Return the items word for word from the start through the line containing "click(1241, 290)", including that line, and leave out the pictures.

Dataset entries:
<<<<

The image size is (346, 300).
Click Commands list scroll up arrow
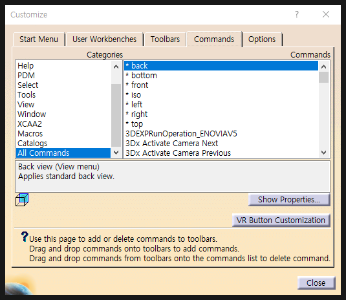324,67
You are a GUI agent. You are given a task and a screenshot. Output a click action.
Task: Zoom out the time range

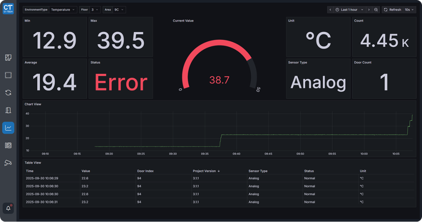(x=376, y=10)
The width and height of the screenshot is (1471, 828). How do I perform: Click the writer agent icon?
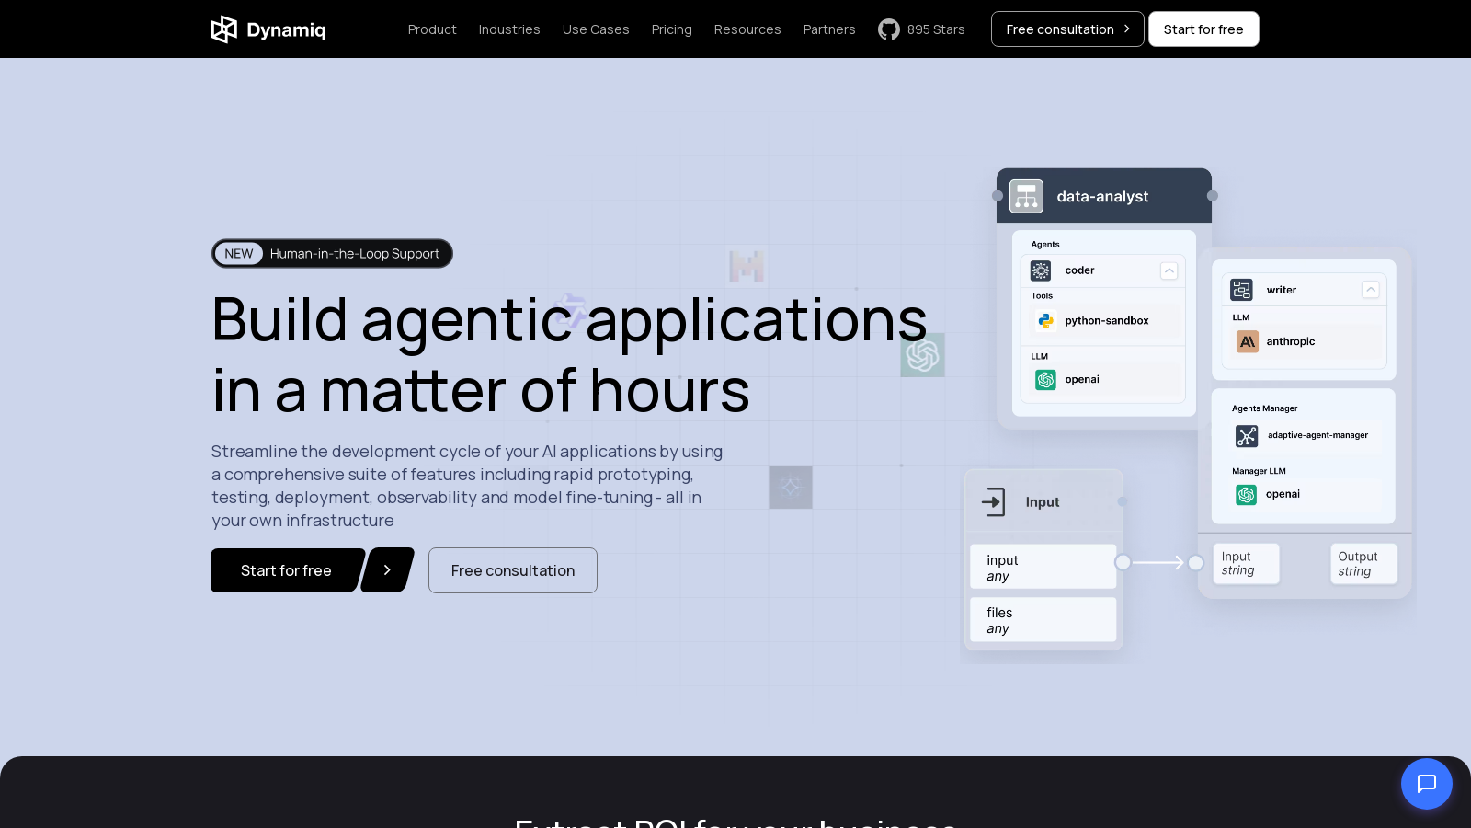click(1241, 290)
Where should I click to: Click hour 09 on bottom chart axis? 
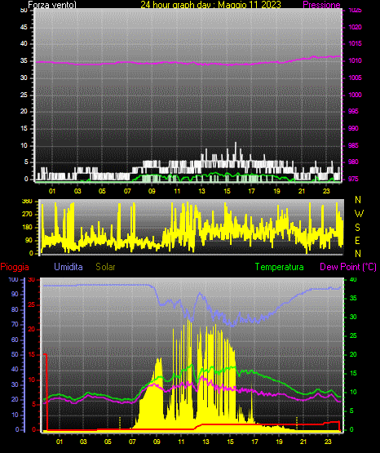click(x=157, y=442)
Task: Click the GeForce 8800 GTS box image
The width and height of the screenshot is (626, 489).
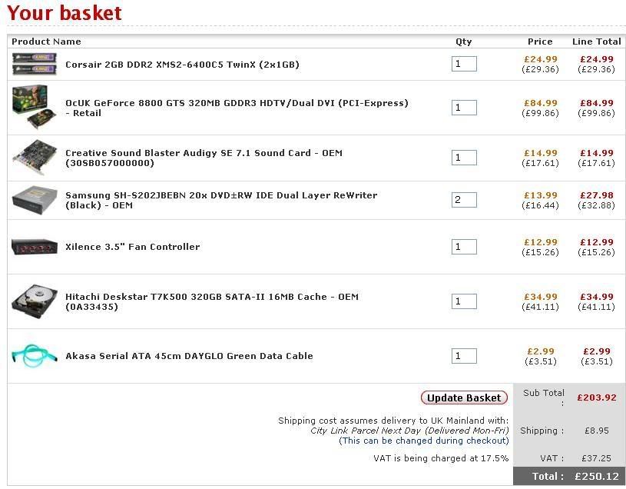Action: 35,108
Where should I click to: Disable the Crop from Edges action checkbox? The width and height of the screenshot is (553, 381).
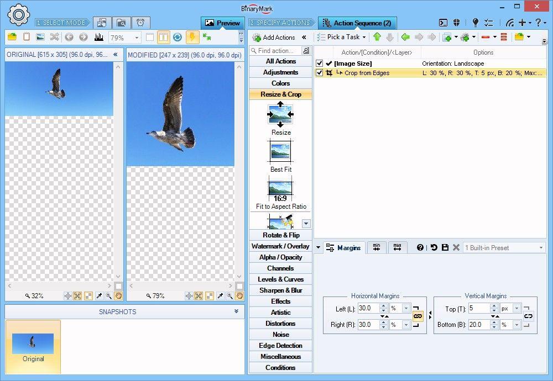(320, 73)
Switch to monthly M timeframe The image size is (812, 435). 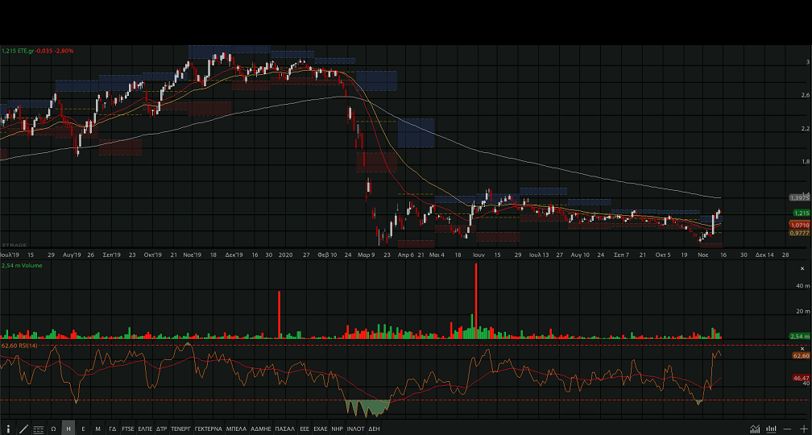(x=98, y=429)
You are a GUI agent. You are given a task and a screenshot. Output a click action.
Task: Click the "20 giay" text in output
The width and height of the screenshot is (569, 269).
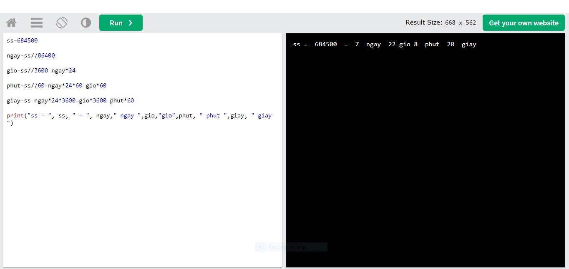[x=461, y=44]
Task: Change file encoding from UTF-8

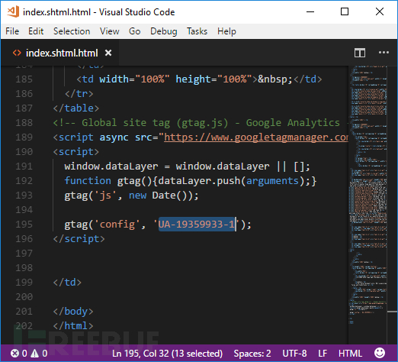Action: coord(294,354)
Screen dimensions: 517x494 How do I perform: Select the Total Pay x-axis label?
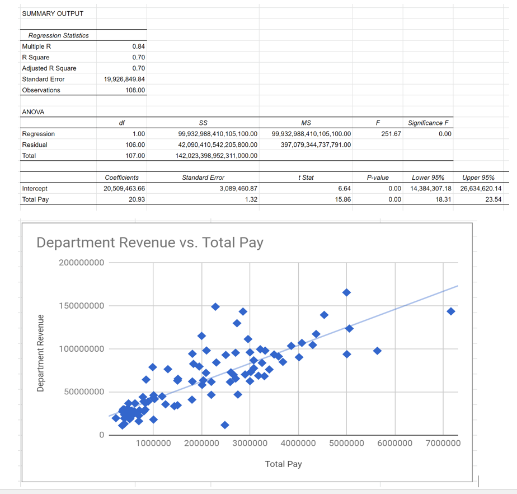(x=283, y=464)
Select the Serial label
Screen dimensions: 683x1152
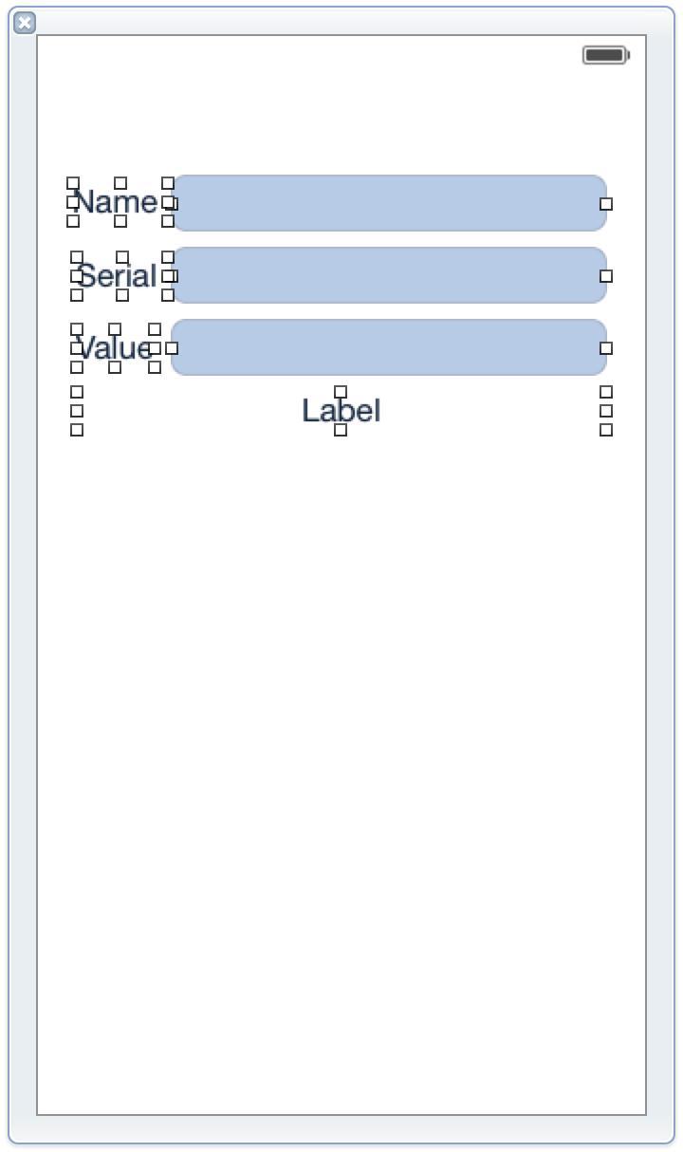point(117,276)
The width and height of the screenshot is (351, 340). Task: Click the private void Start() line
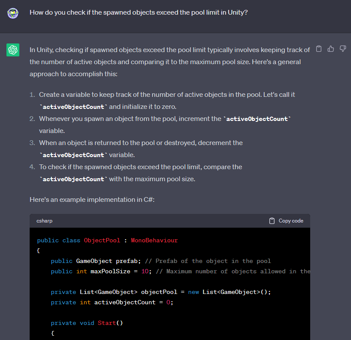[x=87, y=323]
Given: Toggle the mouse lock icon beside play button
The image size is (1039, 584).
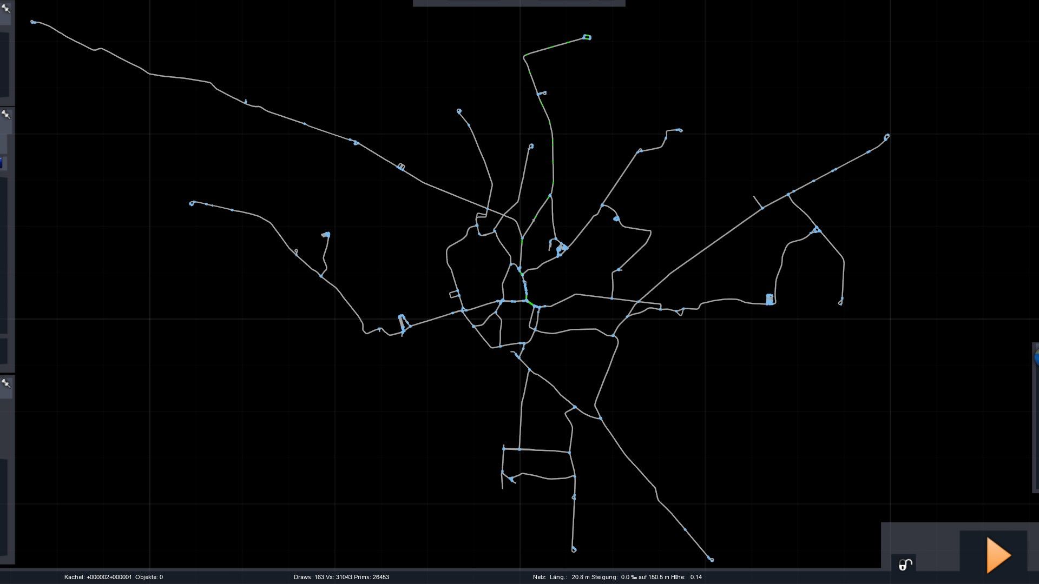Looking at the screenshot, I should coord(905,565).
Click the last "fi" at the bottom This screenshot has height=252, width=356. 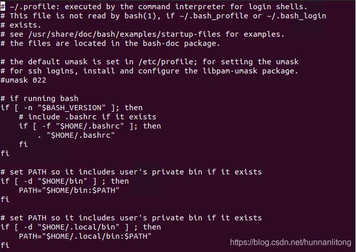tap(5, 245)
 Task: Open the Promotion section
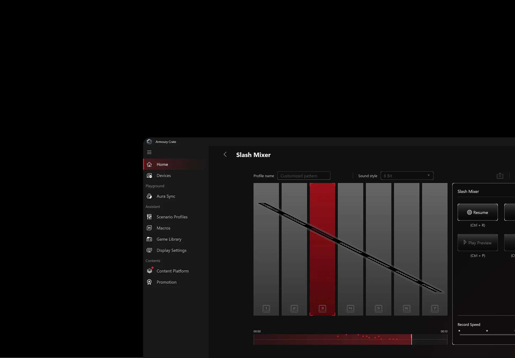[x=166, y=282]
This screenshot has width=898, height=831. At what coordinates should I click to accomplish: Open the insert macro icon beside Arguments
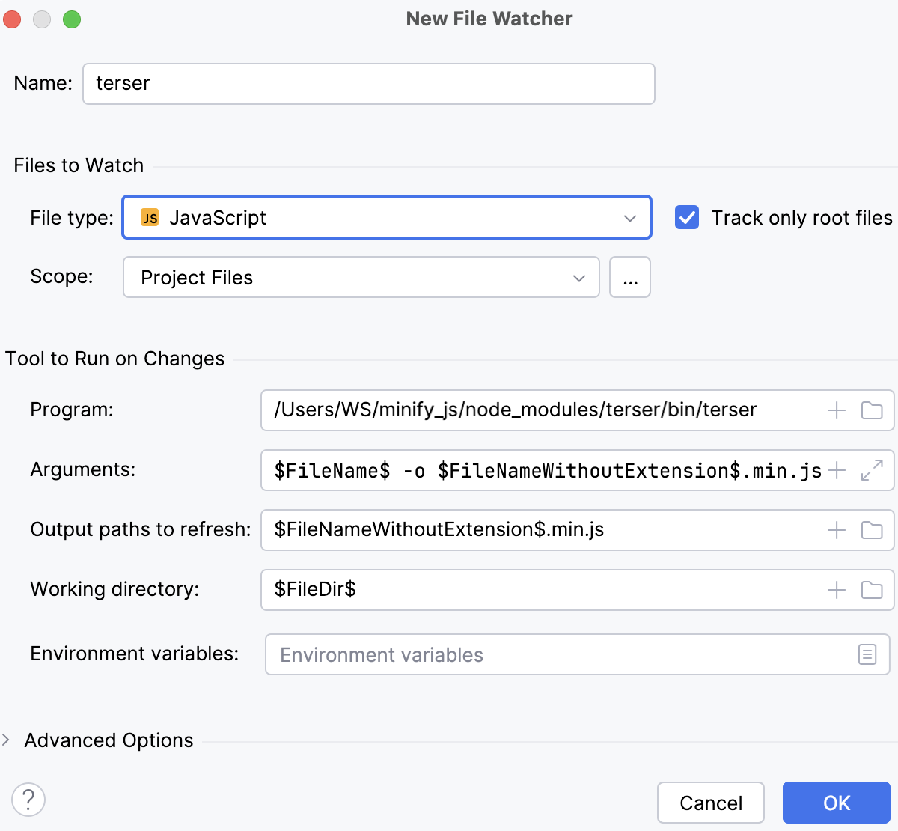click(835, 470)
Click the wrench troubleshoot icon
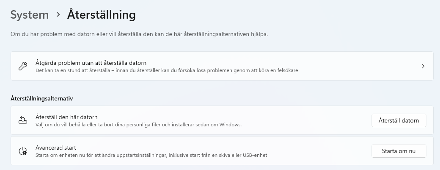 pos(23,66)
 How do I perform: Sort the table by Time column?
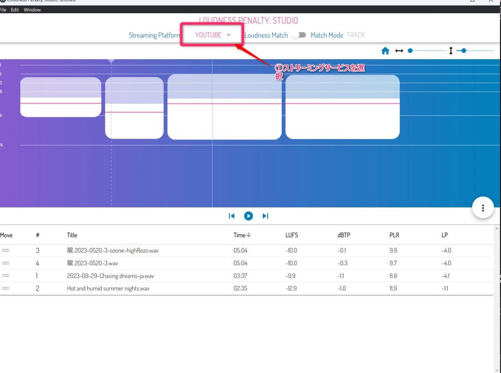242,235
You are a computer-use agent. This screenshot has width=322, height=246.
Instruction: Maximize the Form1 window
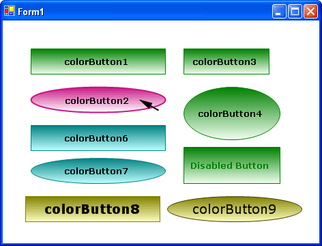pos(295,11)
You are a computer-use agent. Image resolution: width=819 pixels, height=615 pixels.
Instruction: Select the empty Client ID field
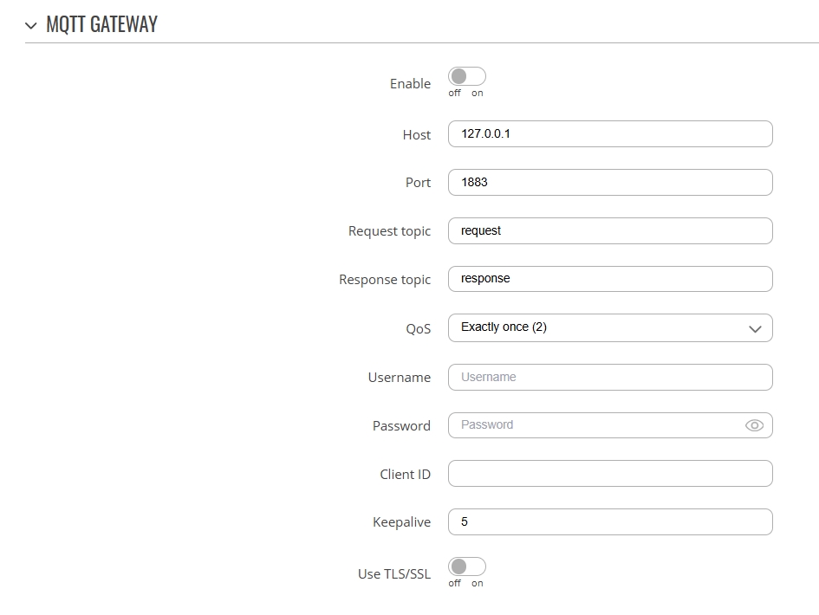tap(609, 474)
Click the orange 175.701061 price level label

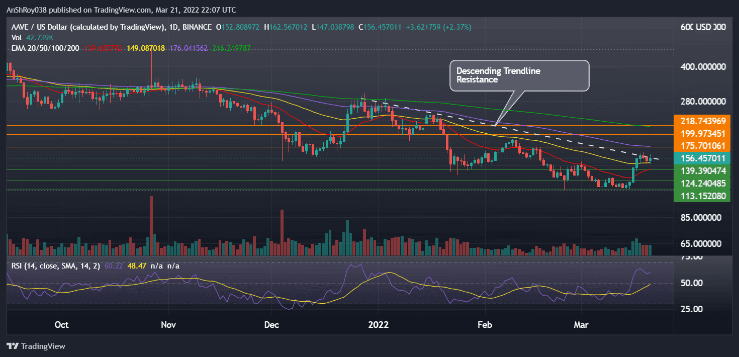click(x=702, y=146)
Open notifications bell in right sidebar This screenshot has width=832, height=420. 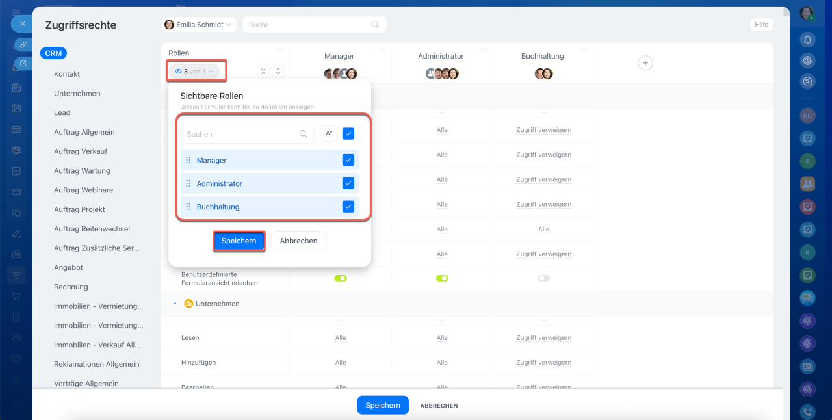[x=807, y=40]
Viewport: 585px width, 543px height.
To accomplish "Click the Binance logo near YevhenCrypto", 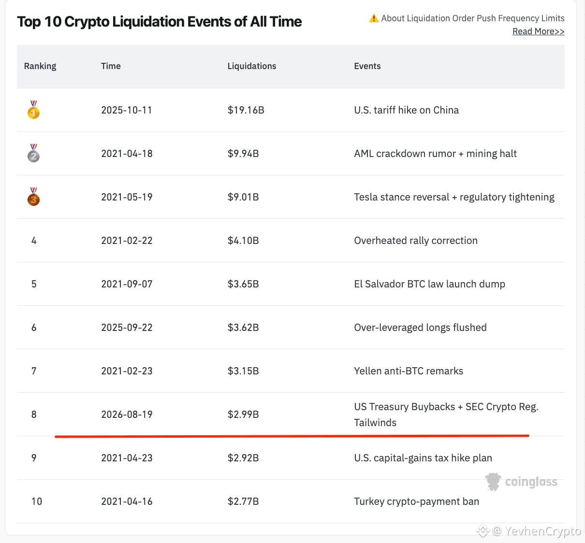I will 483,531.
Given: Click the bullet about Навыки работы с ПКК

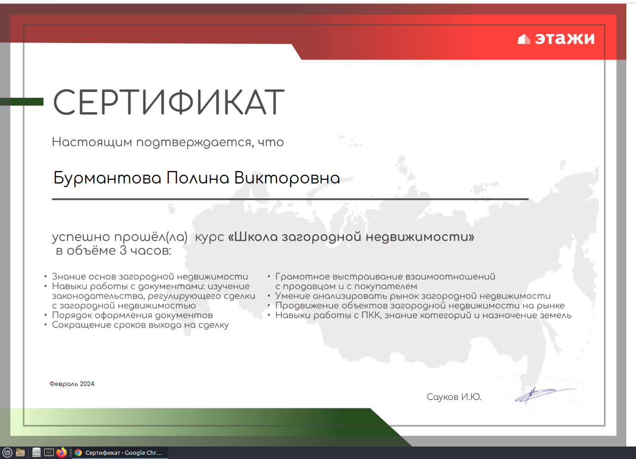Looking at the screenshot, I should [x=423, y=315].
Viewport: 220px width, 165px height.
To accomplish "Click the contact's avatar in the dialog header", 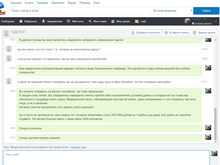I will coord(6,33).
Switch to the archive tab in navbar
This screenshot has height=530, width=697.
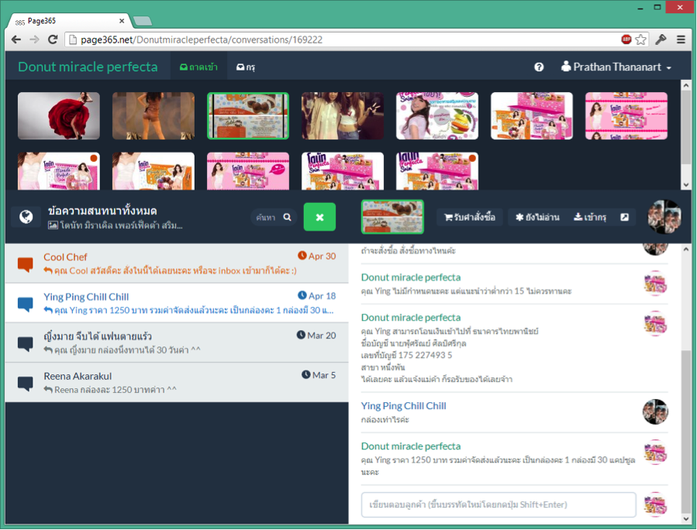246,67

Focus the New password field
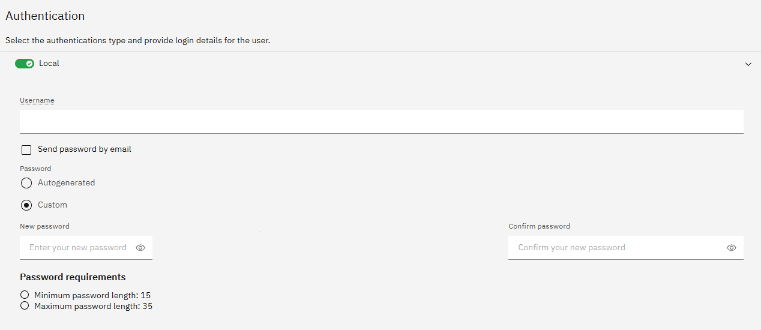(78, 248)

>>>>

Full response:
The image size is (346, 300).
Click Commands list scroll up arrow
324,67
You are a GUI agent. You are given a task and a screenshot. Output a click action.
Task: Zoom out the time range

(x=376, y=10)
The width and height of the screenshot is (1471, 828). How do I perform: Click the writer agent icon?
click(1241, 290)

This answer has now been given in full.